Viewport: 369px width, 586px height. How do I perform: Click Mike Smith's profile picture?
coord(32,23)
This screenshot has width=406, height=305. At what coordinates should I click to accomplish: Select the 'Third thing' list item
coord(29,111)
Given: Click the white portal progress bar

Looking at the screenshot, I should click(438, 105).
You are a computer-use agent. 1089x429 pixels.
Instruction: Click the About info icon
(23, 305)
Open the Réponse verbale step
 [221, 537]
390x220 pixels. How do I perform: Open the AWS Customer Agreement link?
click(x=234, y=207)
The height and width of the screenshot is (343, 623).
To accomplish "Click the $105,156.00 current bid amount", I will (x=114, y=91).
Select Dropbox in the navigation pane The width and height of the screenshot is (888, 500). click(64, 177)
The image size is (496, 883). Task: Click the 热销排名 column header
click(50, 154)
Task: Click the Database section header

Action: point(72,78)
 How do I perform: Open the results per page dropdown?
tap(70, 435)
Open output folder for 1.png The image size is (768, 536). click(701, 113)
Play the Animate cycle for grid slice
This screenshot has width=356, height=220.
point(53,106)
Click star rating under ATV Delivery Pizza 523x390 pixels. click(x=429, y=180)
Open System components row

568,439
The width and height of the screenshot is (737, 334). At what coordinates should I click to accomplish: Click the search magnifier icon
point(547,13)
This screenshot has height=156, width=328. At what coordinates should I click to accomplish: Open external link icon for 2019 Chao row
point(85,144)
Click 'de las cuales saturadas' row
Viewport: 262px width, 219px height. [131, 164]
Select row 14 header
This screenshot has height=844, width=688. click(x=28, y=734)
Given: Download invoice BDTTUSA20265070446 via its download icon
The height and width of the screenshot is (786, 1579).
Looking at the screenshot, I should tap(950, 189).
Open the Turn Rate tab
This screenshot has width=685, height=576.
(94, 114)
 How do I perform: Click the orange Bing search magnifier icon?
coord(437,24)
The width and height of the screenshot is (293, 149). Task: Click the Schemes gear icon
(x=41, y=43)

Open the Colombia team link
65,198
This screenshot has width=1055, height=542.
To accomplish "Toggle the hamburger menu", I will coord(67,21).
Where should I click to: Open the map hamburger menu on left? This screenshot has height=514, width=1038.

● ● ● ● ●

**DIRECTIONS:**
Revise the records above by replacing every occurrence of "How do I perform" with "How can I perform", leaving all other text unchanged.

**RESPONSE FOR THIS EXERCISE:**
Viewport: 369px width, 586px height. How can I perform: Click Mike Smith's profile picture?
coord(32,23)
This screenshot has width=406, height=305. At what coordinates should I click to accomplish: Select the 'Third thing' list item
coord(29,111)
Given: Click the white portal progress bar

Looking at the screenshot, I should click(438, 105).
You are a computer-use agent. 1089x429 pixels.
Instruction: Click the About info icon
(23, 305)
Open the Réponse verbale step
 [221, 537]
390x220 pixels. How can I perform: Open the AWS Customer Agreement link?
click(x=234, y=207)
The height and width of the screenshot is (343, 623).
To accomplish "Click the $105,156.00 current bid amount", I will (x=114, y=91).
Select Dropbox in the navigation pane The width and height of the screenshot is (888, 500). click(64, 177)
The image size is (496, 883). Task: Click the 热销排名 column header
click(50, 154)
Task: Click the Database section header

Action: point(72,78)
 How can I perform: Open the results per page dropdown?
tap(70, 435)
Open output folder for 1.png The image size is (768, 536). click(701, 113)
Play the Animate cycle for grid slice
This screenshot has width=356, height=220.
point(53,106)
Click star rating under ATV Delivery Pizza 523x390 pixels. click(x=429, y=180)
Open System components row

568,439
The width and height of the screenshot is (737, 334). At what coordinates should I click to accomplish: Click the search magnifier icon
point(547,13)
This screenshot has height=156, width=328. At what coordinates should I click to accomplish: Open external link icon for 2019 Chao row
point(85,144)
Click 'de las cuales saturadas' row
Viewport: 262px width, 219px height. [131, 164]
Select row 14 header
This screenshot has height=844, width=688. click(x=28, y=734)
Given: Download invoice BDTTUSA20265070446 via its download icon
The height and width of the screenshot is (786, 1579).
Looking at the screenshot, I should tap(950, 189).
Open the Turn Rate tab
This screenshot has width=685, height=576.
(94, 114)
 How can I perform: Click the orange Bing search magnifier icon?
coord(437,24)
The width and height of the screenshot is (293, 149). Task: Click the Schemes gear icon
(x=41, y=43)

Open the Colombia team link
65,198
This screenshot has width=1055, height=542.
To accomplish "Toggle the hamburger menu", I will coord(67,21).
Where should I click to: Open the map hamburger menu on left? This screenshot has height=514, width=1038.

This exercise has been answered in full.